++++ Given records ++++

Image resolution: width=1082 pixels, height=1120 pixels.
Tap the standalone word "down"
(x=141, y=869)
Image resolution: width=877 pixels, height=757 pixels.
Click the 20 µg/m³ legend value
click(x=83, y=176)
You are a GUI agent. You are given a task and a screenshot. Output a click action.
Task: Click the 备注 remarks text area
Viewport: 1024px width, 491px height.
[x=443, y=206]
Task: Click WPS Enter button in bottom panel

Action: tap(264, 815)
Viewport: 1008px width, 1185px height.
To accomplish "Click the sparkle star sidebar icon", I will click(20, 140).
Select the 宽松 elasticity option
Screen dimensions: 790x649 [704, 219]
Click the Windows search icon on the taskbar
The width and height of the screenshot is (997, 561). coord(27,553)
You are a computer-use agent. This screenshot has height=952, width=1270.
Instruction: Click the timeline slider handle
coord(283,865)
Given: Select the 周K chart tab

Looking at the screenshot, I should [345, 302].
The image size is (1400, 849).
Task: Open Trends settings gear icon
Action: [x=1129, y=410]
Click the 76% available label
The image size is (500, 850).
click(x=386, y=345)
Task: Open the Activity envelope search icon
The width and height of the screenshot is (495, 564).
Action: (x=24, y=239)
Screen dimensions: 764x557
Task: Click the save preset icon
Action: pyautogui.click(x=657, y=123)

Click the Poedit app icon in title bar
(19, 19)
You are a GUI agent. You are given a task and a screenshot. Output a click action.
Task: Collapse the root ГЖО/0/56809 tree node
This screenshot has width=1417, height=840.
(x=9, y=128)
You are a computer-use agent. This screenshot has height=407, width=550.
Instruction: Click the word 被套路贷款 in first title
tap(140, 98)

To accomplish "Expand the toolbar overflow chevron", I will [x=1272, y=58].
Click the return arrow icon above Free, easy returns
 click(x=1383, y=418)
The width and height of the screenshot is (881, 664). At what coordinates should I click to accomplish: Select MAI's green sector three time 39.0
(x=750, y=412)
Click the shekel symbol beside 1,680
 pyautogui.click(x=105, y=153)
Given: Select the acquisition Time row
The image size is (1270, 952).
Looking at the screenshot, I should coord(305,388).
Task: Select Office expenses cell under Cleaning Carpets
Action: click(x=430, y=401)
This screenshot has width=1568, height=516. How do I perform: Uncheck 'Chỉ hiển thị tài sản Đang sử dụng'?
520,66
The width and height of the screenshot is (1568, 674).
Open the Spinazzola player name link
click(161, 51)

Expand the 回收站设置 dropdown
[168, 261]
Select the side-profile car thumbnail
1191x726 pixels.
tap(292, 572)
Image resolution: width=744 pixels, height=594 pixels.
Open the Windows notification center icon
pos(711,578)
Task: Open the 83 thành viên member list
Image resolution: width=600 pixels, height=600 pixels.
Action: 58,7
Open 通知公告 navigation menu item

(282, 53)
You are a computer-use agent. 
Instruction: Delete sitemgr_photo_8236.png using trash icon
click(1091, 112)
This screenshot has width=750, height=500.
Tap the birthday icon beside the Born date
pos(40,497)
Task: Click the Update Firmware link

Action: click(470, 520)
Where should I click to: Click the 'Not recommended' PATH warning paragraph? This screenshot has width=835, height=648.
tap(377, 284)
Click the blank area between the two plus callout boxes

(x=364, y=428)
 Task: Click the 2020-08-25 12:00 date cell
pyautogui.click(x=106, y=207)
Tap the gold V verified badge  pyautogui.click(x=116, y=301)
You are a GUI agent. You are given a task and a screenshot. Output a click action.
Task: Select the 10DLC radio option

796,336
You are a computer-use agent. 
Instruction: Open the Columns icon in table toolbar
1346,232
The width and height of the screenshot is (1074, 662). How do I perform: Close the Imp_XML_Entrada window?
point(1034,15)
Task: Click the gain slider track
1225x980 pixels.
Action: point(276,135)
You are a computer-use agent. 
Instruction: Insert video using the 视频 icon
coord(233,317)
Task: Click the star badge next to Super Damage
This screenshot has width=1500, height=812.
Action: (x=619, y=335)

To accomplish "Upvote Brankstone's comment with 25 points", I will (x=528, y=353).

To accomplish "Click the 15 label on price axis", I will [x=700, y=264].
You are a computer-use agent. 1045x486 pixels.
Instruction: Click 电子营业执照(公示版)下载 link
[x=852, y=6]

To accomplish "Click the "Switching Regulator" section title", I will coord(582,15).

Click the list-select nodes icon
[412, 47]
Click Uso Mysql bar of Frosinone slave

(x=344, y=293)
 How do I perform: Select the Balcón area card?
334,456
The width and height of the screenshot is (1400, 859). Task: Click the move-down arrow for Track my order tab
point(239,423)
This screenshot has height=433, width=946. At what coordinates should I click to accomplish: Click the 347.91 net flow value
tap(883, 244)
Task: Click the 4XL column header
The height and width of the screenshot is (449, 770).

++++

The records above are to be transcribed exactly, with nothing left out.

Image resolution: width=1082 pixels, height=1120 pixels.
Tap the standalone word "down"
(x=141, y=869)
Image resolution: width=877 pixels, height=757 pixels.
Click the 20 µg/m³ legend value
click(x=83, y=176)
You are a GUI agent. You are given a task and a screenshot. Output a click action.
Task: Click the 备注 remarks text area
Viewport: 1024px width, 491px height.
[x=443, y=206]
Task: Click WPS Enter button in bottom panel

Action: tap(264, 815)
Viewport: 1008px width, 1185px height.
To accomplish "Click the sparkle star sidebar icon", I will click(20, 140).
Select the 宽松 elasticity option
Screen dimensions: 790x649 [704, 219]
Click the Windows search icon on the taskbar
The width and height of the screenshot is (997, 561). coord(27,553)
You are a computer-use agent. This screenshot has height=952, width=1270.
Instruction: Click the timeline slider handle
coord(283,865)
Given: Select the 周K chart tab

Looking at the screenshot, I should [345, 302].
The image size is (1400, 849).
Task: Open Trends settings gear icon
Action: [x=1129, y=410]
Click the 76% available label
The image size is (500, 850).
click(x=386, y=345)
Task: Open the Activity envelope search icon
The width and height of the screenshot is (495, 564).
Action: (x=24, y=239)
Screen dimensions: 764x557
Task: Click the save preset icon
Action: pyautogui.click(x=657, y=123)

Click the Poedit app icon in title bar
(19, 19)
You are a GUI agent. You are given a task and a screenshot. Output a click action.
Task: Collapse the root ГЖО/0/56809 tree node
This screenshot has width=1417, height=840.
(x=9, y=128)
You are a computer-use agent. This screenshot has height=407, width=550.
Instruction: Click the word 被套路贷款 in first title
tap(140, 98)

To accomplish "Expand the toolbar overflow chevron", I will [x=1272, y=58].
Click the return arrow icon above Free, easy returns
 click(x=1383, y=418)
The width and height of the screenshot is (881, 664). At what coordinates should I click to accomplish: Select MAI's green sector three time 39.0
(x=750, y=412)
Click the shekel symbol beside 1,680
 pyautogui.click(x=105, y=153)
Given: Select the acquisition Time row
The image size is (1270, 952).
Looking at the screenshot, I should coord(305,388).
Task: Select Office expenses cell under Cleaning Carpets
Action: click(x=430, y=401)
This screenshot has width=1568, height=516. How do I perform: Uncheck 'Chỉ hiển thị tài sản Đang sử dụng'?
520,66
The width and height of the screenshot is (1568, 674).
Open the Spinazzola player name link
click(161, 51)

Expand the 回收站设置 dropdown
[168, 261]
Select the side-profile car thumbnail
1191x726 pixels.
tap(292, 572)
Image resolution: width=744 pixels, height=594 pixels.
Open the Windows notification center icon
pos(711,578)
Task: Open the 83 thành viên member list
Image resolution: width=600 pixels, height=600 pixels.
Action: 58,7
Open 通知公告 navigation menu item

(282, 53)
You are a computer-use agent. 
Instruction: Delete sitemgr_photo_8236.png using trash icon
click(1091, 112)
This screenshot has width=750, height=500.
Tap the birthday icon beside the Born date
pos(40,497)
Task: Click the Update Firmware link

Action: click(470, 520)
Where should I click to: Click the 'Not recommended' PATH warning paragraph? This screenshot has width=835, height=648.
tap(377, 284)
Click the blank area between the two plus callout boxes

(x=364, y=428)
 Task: Click the 2020-08-25 12:00 date cell
pyautogui.click(x=106, y=207)
Tap the gold V verified badge  pyautogui.click(x=116, y=301)
You are a GUI agent. You are given a task and a screenshot. Output a click action.
Task: Select the 10DLC radio option

796,336
You are a computer-use agent. 
Instruction: Open the Columns icon in table toolbar
1346,232
The width and height of the screenshot is (1074, 662). How do I perform: Close the Imp_XML_Entrada window?
point(1034,15)
Task: Click the gain slider track
1225x980 pixels.
Action: point(276,135)
You are a computer-use agent. 
Instruction: Insert video using the 视频 icon
coord(233,317)
Task: Click the star badge next to Super Damage
This screenshot has width=1500, height=812.
Action: (x=619, y=335)

To accomplish "Upvote Brankstone's comment with 25 points", I will (x=528, y=353).

To accomplish "Click the 15 label on price axis", I will [x=700, y=264].
You are a computer-use agent. 1045x486 pixels.
Instruction: Click 电子营业执照(公示版)下载 link
[x=852, y=6]

To accomplish "Click the "Switching Regulator" section title", I will coord(582,15).

Click the list-select nodes icon
[412, 47]
Click Uso Mysql bar of Frosinone slave

(x=344, y=293)
 How do I perform: Select the Balcón area card?
334,456
The width and height of the screenshot is (1400, 859). Task: Click the move-down arrow for Track my order tab
point(239,423)
This screenshot has height=433, width=946. At what coordinates should I click to accomplish: Click the 347.91 net flow value
tap(883, 244)
Task: Click the 4XL column header
The height and width of the screenshot is (449, 770).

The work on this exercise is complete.